The tomographic images show no clear sign of the kind of narrow plume generally aasociated with the notion of a ‘hot spot’. Instead they pick out shallow (~75 km depth) P- and S-wave low-velocity features that follow the axes of the three active rift systems. The features coalesce at depth; in some respects the opposite of a classic plume that has a narrow ‘stem’ that swells upwards to form a broad ‘head’. If there ever was an Afar Plume it no longer functions. Instead, the rifts and associated lithospheric thinning are associated with a mantle upwelling that is being emplaced passively in the space made available by extensional tectonics. This is closely similar to what goes on beneath active and well-established mid-ocean spreading centres where de-pressuring of the rising mantle results in partial melting and basaltic magmatism along the rift system. Perhaps this is a sign that full sea-floor spreading in Afar is imminent, at least on geological timescales.

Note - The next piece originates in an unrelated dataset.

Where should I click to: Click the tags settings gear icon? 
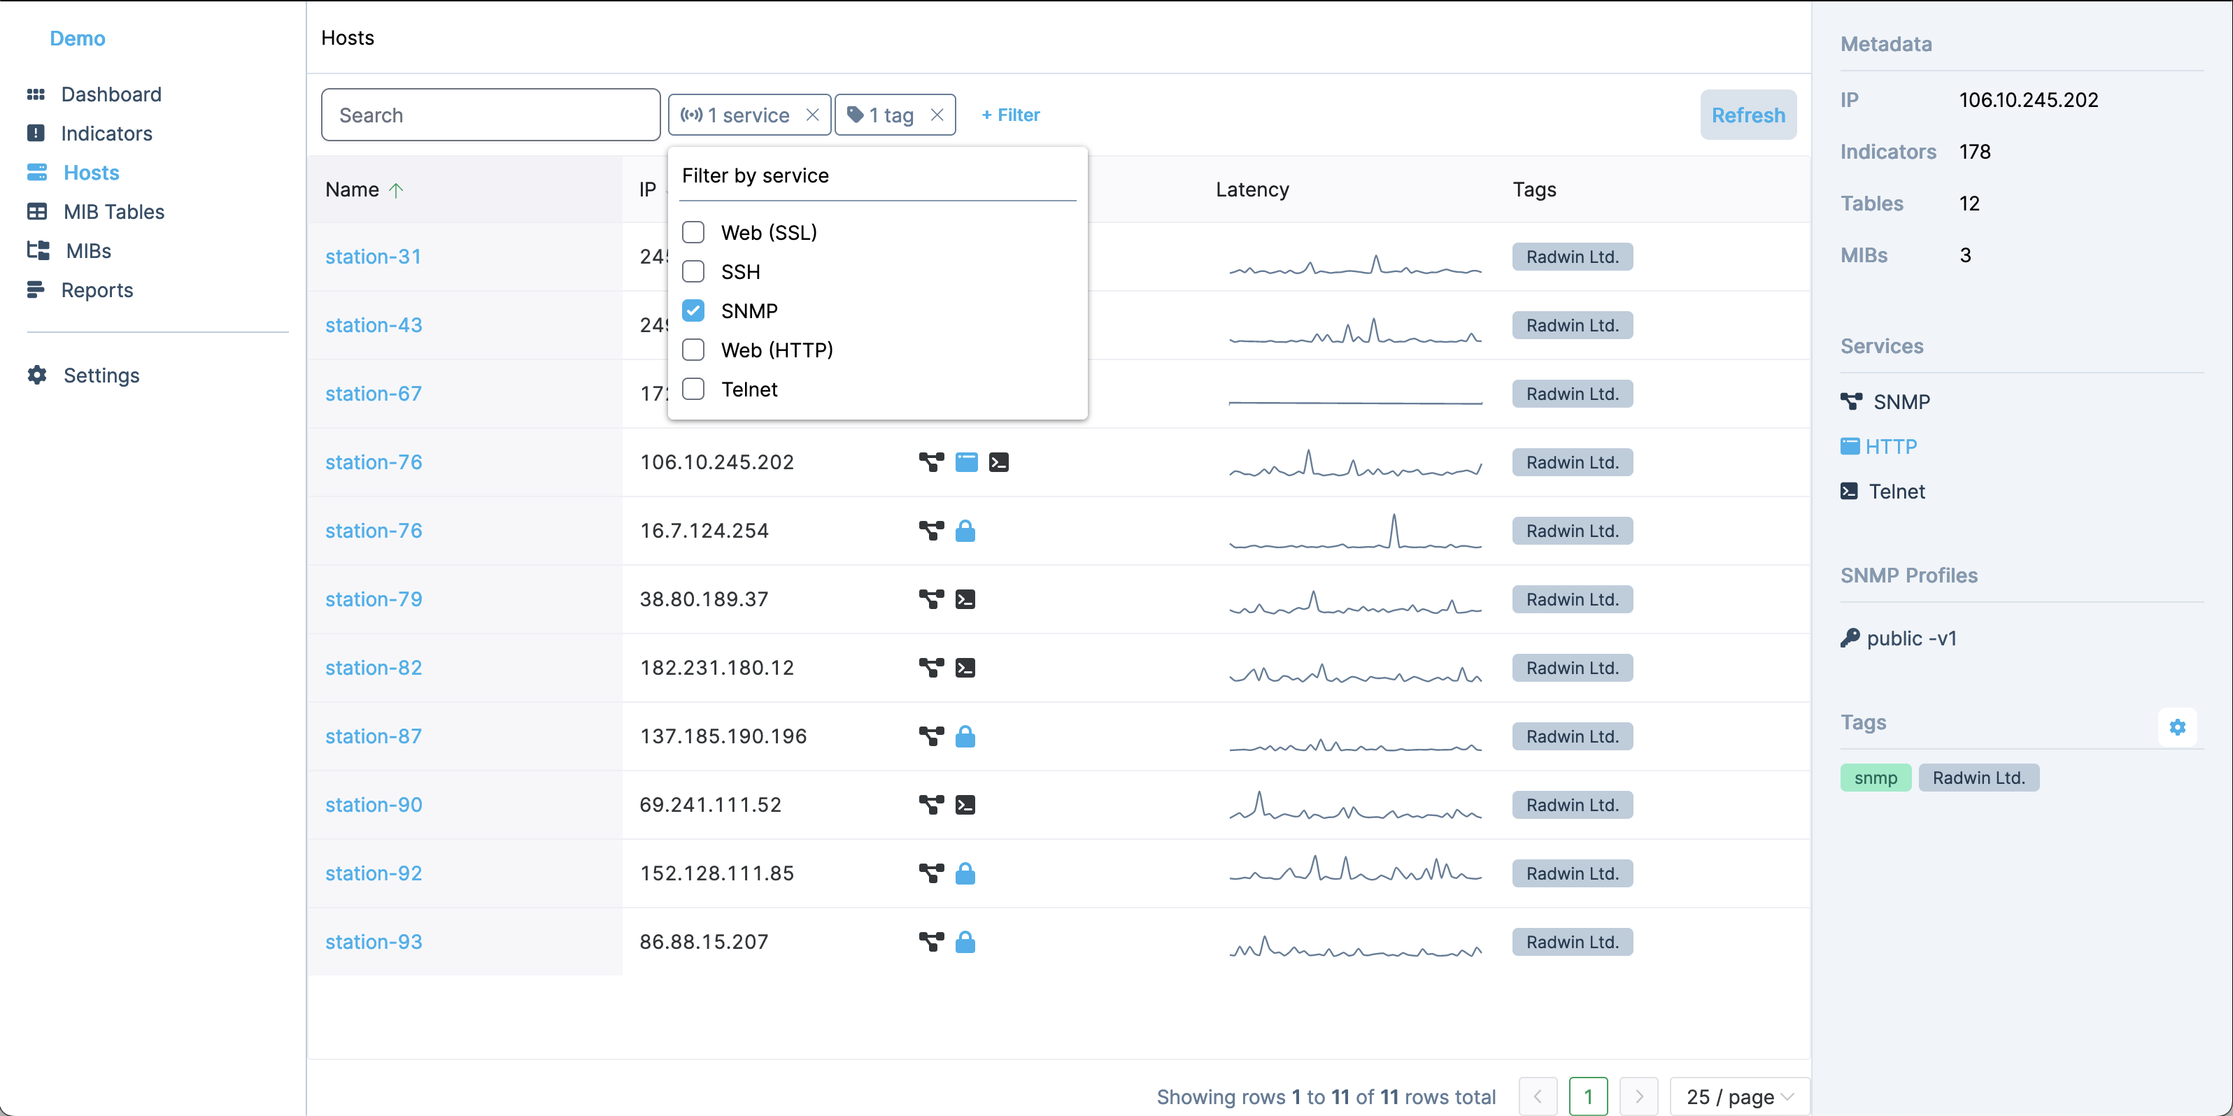(x=2177, y=727)
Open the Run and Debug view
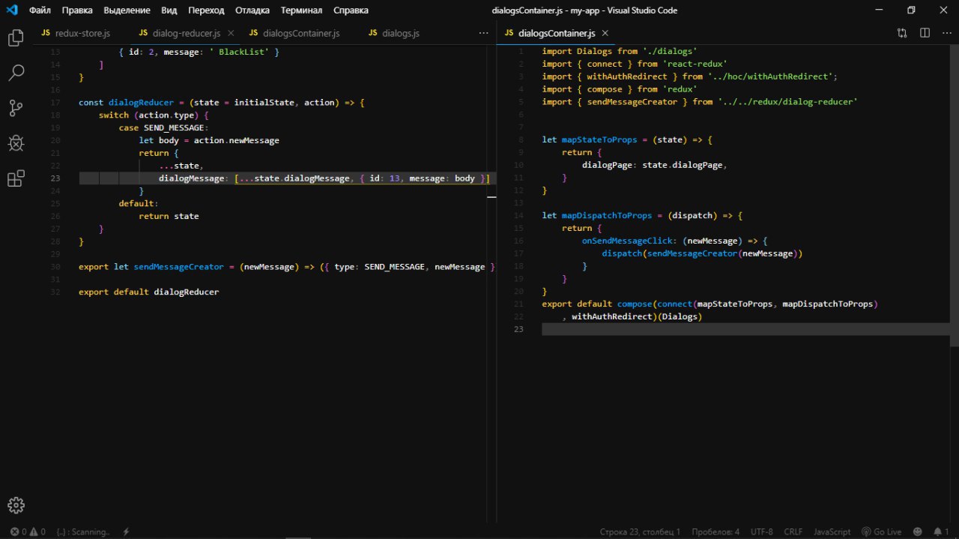 pyautogui.click(x=16, y=143)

For once, mantle geochemists and geophysicists have data that support a common hypothesis (Ferguson, D.J. and 8 others 2013. Melting during late-stage rifting in Afar is hot and deep. Nature, v. 499, p. 70-73). This US-British-Ethiopian team compares the trace element geochemistry of Recent basaltic lavas erupted along the axis of the Afar rift that links with the Red Sea spreading centre with equally young lavas from volcanoes some 20 km from the axis. Both sets of lavas are a great deal more enriched in incompatible trace elements that are generally enriched in melt compare with source than are ocean-floor basalts sampled from the mid-Red Sea rift. Modelling rare-earth element patterns in particular suggests that partial melting is going on at depths where garnet is stable in the mantle instead of spinel. This suggests that a strong layer, about 85 km down in the upper mantle is beginning to melt – magmas formed by small degrees of partial melting generally contain higher amounts of incompatible trace elements than do the products of more extensive melting. Estimates of the temperature of melting from lavas extruded at the rift axis than off-axis are significantly higher than expected at this depth suggesting that deeper mantle is rising faster than it can lose heat.

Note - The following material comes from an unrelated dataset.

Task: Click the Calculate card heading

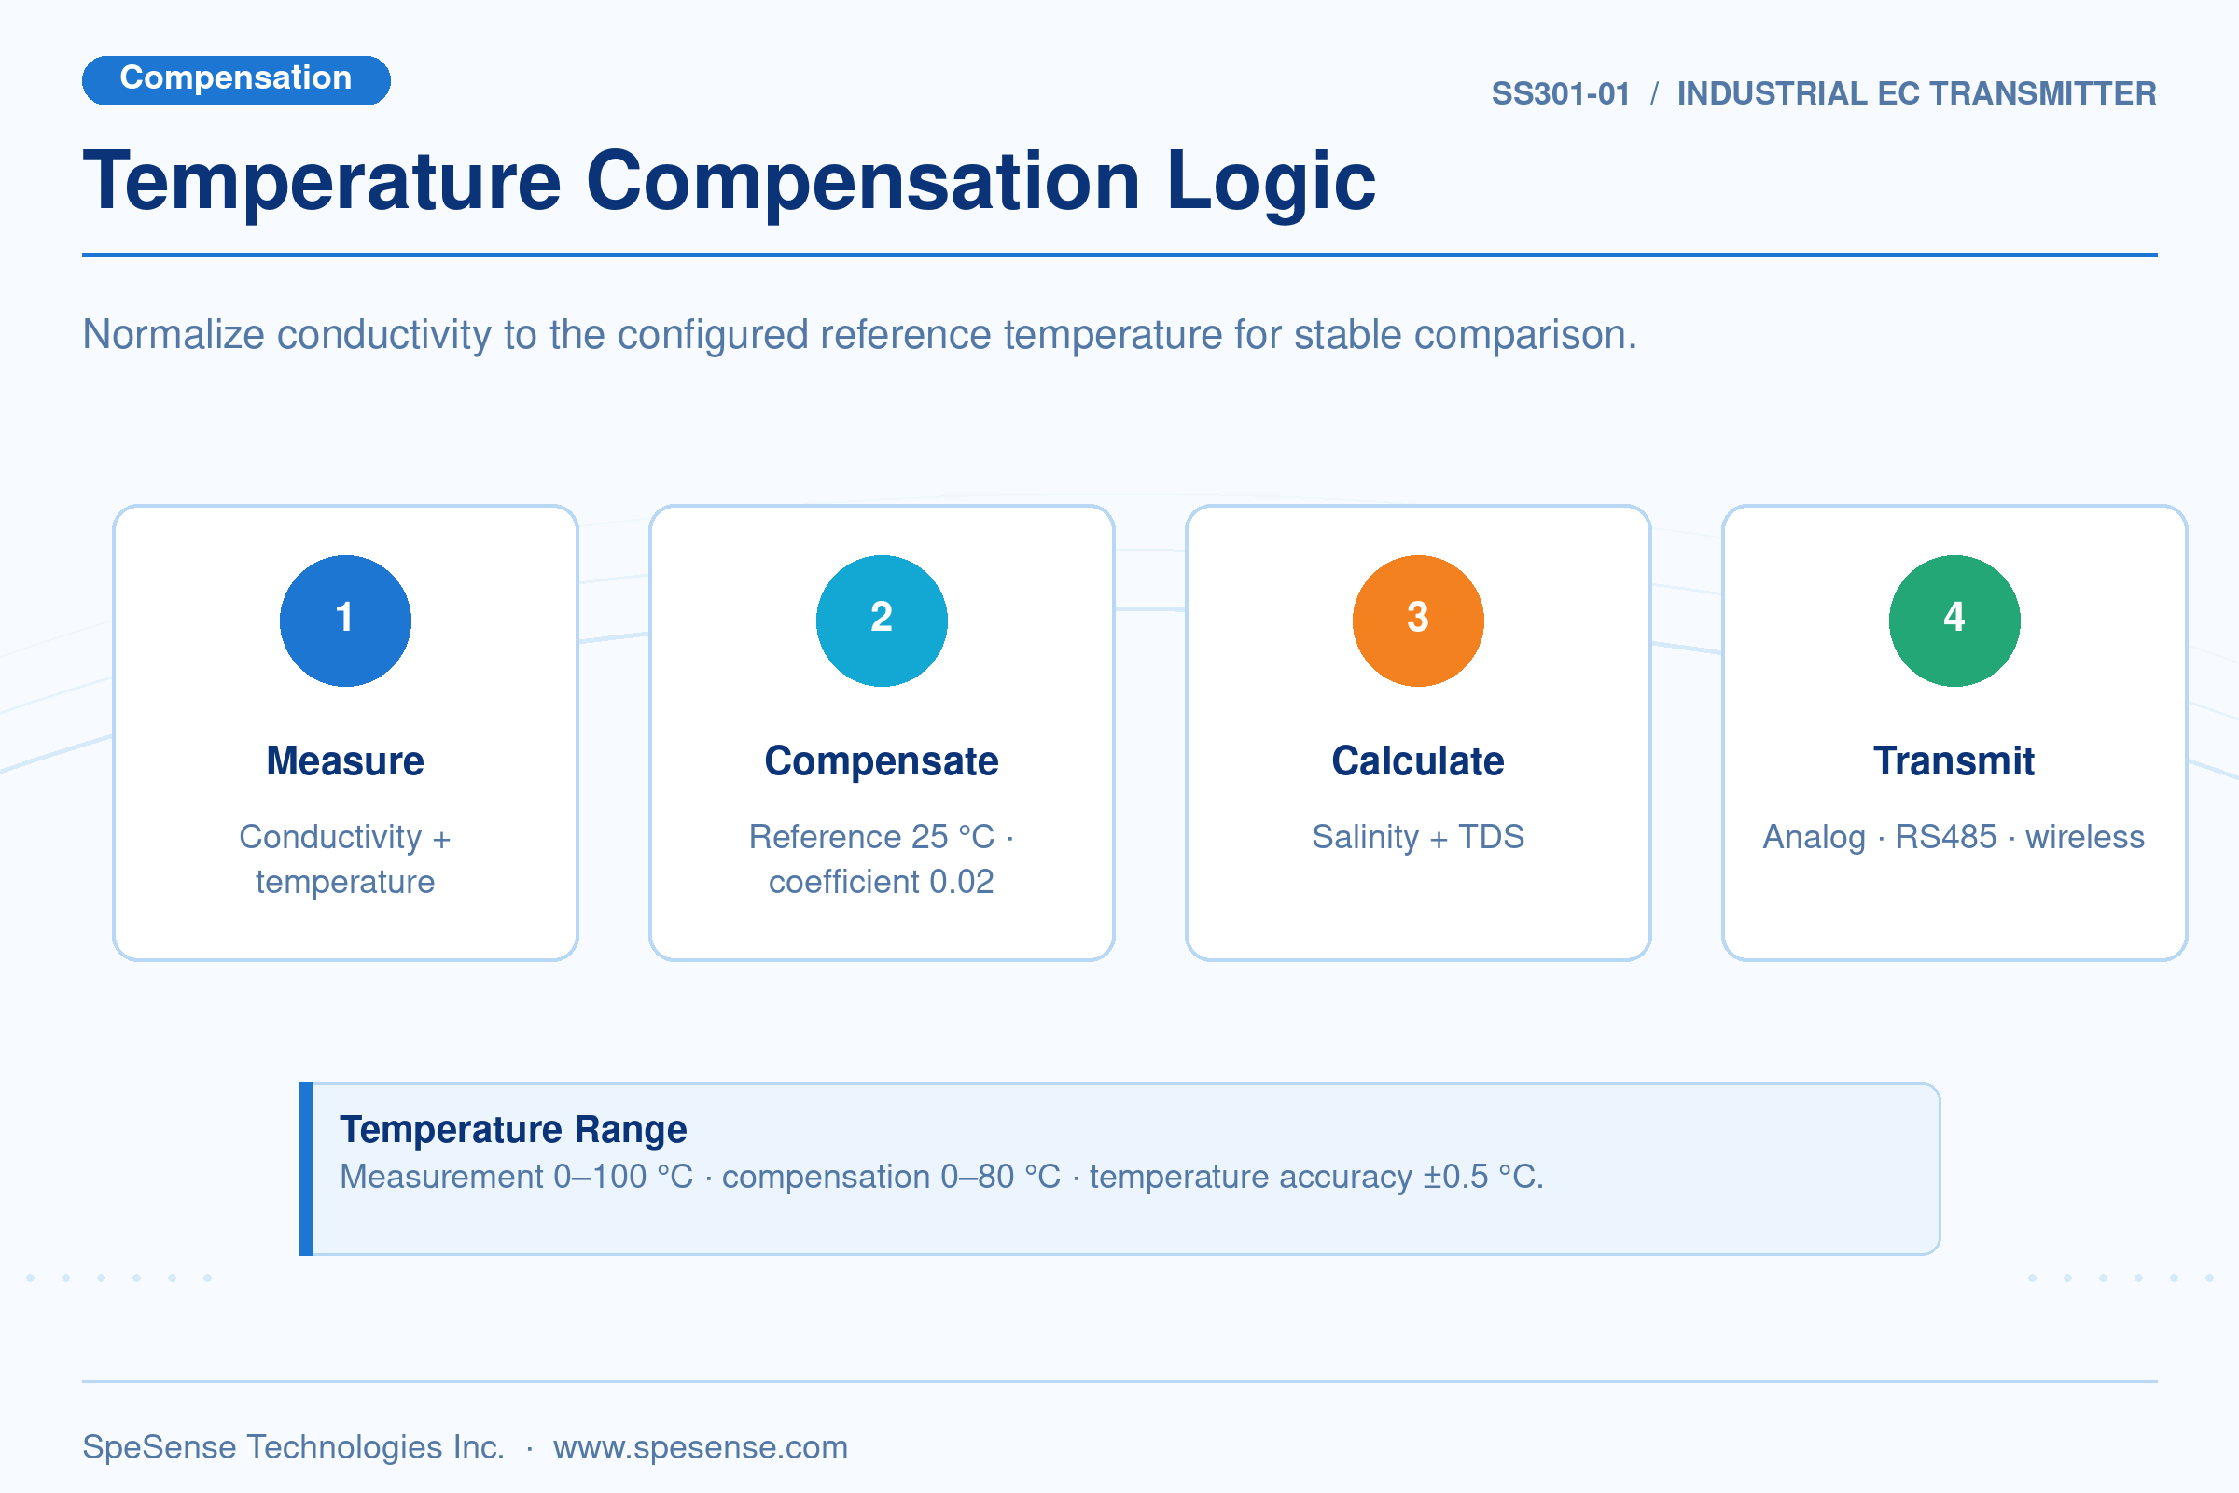Action: [1418, 761]
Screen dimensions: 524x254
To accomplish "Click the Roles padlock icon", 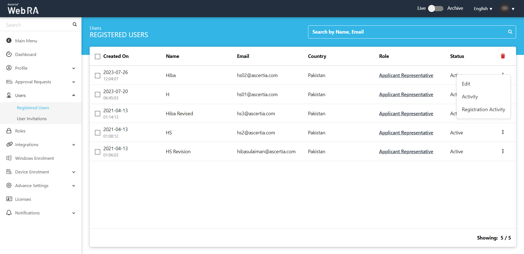I will [x=9, y=131].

The depth of melting tallies with the thermal feature picked out by seismic tomography. The two teams converge on passively induced upwelling of hot asthenosphere while the Afar lithosphere is slowly being extended. The degree of melting beneath Afar is low at present, so that to become like mid-ocean ridge basalts a surge in the fraction of melting is needed. That would happen if the strong mantle layer fails plastically so that more asthenosphere can rise higher by passive means. The geochemists persist in an appeal to an Afar Plume for the 30 Ma old flood basalts that plaster much of the continental crust outside Afar. Those plateau-forming lavas, however, are little different in their trace element geochemistry from off-axis Afar basalts. Yet they are not obviously associated with an earlier episode of lithospheric extension and passive mantle upwelling. Most geologists who have studied the flood basalts would agree that they preceded the onset of rifting but have little idea of the actual processes that went on during that mid-Oligocene volcanic cataclysm.